While reg-neg may result in agreement on the composition of a particular rule an agency may wish to propose, when the rule is proposed it is still subject to public review under the APA. This is the last step in the process. Federal agency experience is that the process shortens considerably the amount of time and reduces the resources needed to promulgate sensitive, complex, and far-reaching regulations–often regulations mandated by statute.


Ombudsmen are individuals who rely on several techniques to resolve disputes. These techniques include counseling, mediating, conciliating, and fact-finding. Usually, when an ombudsman receives a complaint, he or she interviews parties, reviews files, and makes recommendations to the disputants. Typically, ombudsmen do not impose solutions. The power of the ombudsman lies in his or her ability to persuade the parties involved to accept his or her recommendations. Generally, an individual not accepting the proposed solution of the ombudsman is free to pursue a remedy in other forums for dispute resolution.

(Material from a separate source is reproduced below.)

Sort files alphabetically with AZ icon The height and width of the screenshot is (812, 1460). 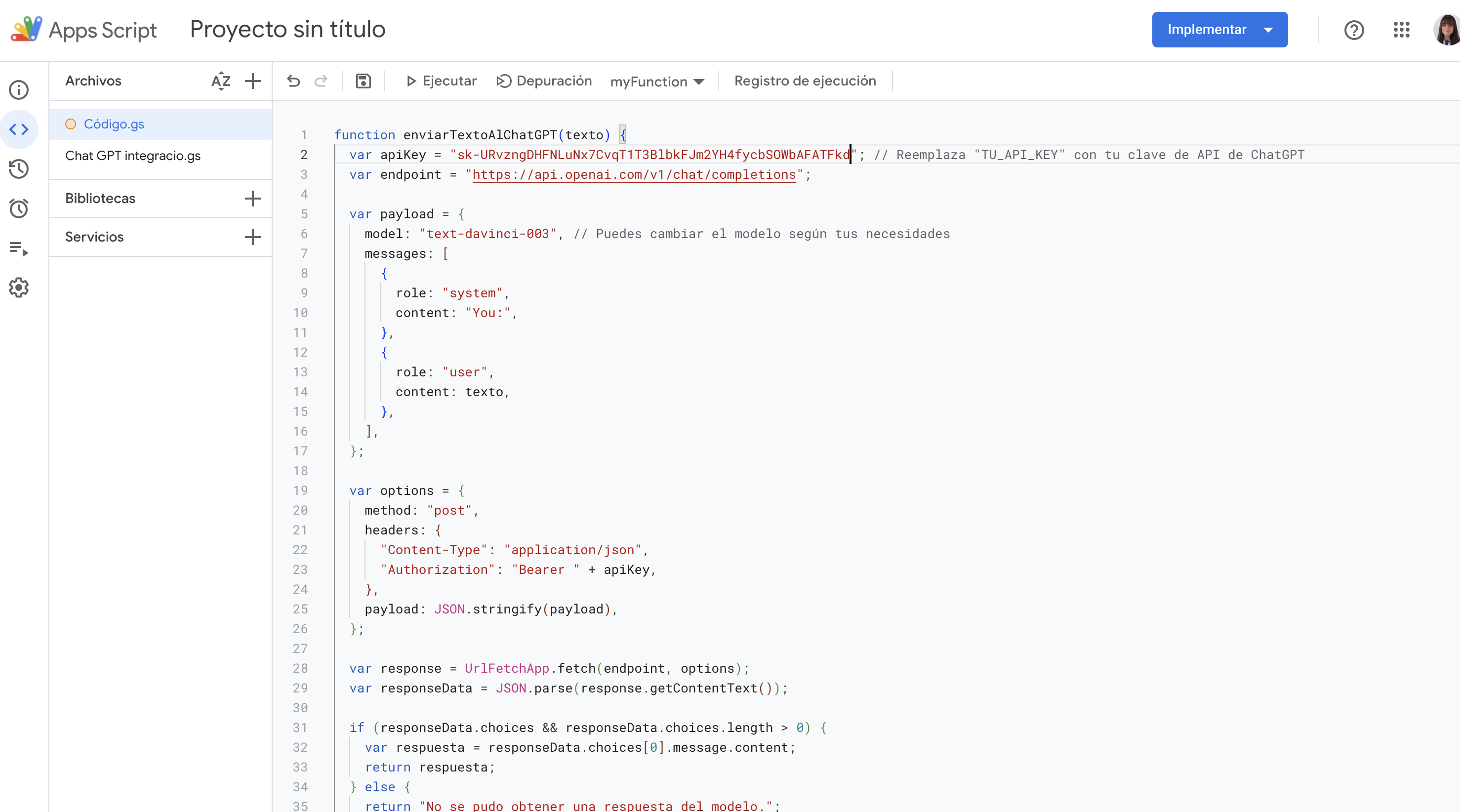[220, 81]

Ombudsmen may be used to handle employee workplace complaints and disputes or complaints and disputes from outside of the place of employment, such as those from customers or clients. Ombudsmen are often able to identify and track systemic problems and suggest ways of dealing with those problems.

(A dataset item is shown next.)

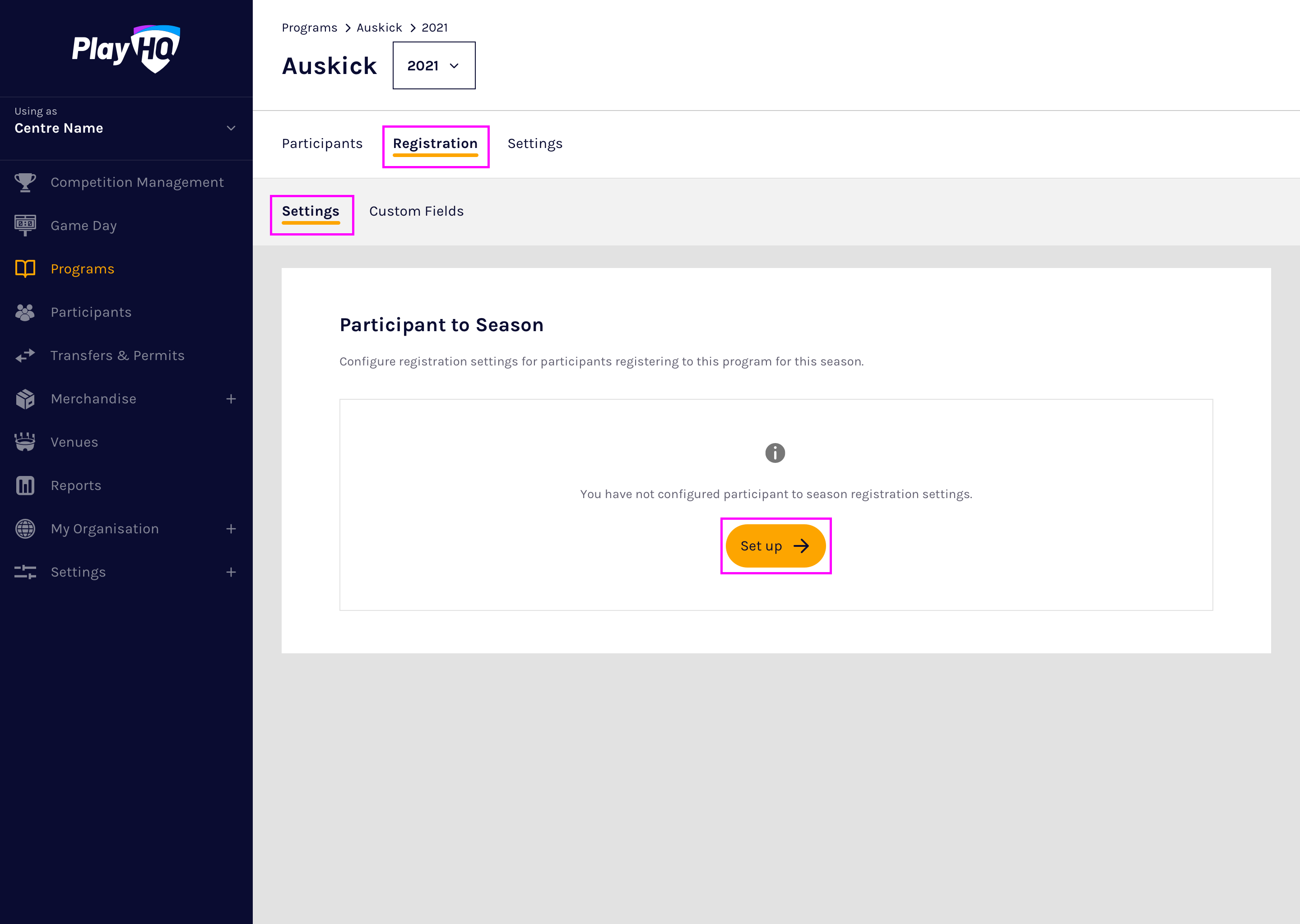Viewport: 1300px width, 924px height.
Task: Open the 2021 season dropdown
Action: (x=434, y=65)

Partnering is used to improve a variety of working relationships, primarily between the Federal Government and contractors, by seeking to prevent disputes before they occur. The method relies on an agreement in principle to share the risks involved in completing a project and to establish and promote a nurturing environment. This is done through the use of team-building activities to help define common goals, improve communication, and foster a problem-solving attitude among the group of individuals who must work together throughout a contract’s term.


Partnering in the contract setting typically involves an initial partnering workshop after the contract award and before the work begins. This is a facilitated workshop involving the key stakeholders in the project. The purpose of the workshop is to develop a team approach to the project. This generally results in a partnership agreement that includes dispute prevention and resolution procedures.

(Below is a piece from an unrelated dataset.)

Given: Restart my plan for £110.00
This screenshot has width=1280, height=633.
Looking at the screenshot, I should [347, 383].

Peer review is a problem-solving process where an employee takes a dispute to a group or panel of fellow employees and managers for a decision. The decision may or may not be binding on the employee and/or the employer, depending on the conditions of the particular process. If it is not binding on the employee, he or she would be able to seek relief in traditional forums for dispute resolution if dissatisfied with the decision under peer review. The principle objective of the method is to resolve disputes early before they become formal complaints or grievances.


Typically, the panel is made up of employees and managers who volunteer for this duty and who are trained in listening, questioning, and problem-solving skills as well as the specific policies and guidelines of the panel. Peer review panels may be standing groups of individuals who are available to address whatever disputes employees might bring to the panel at any given time. Other panels may be formed on an ad hoc basis through some selection process initiated by the employee, e.g., blind selection of a certain number of names from a pool of qualified employees and managers.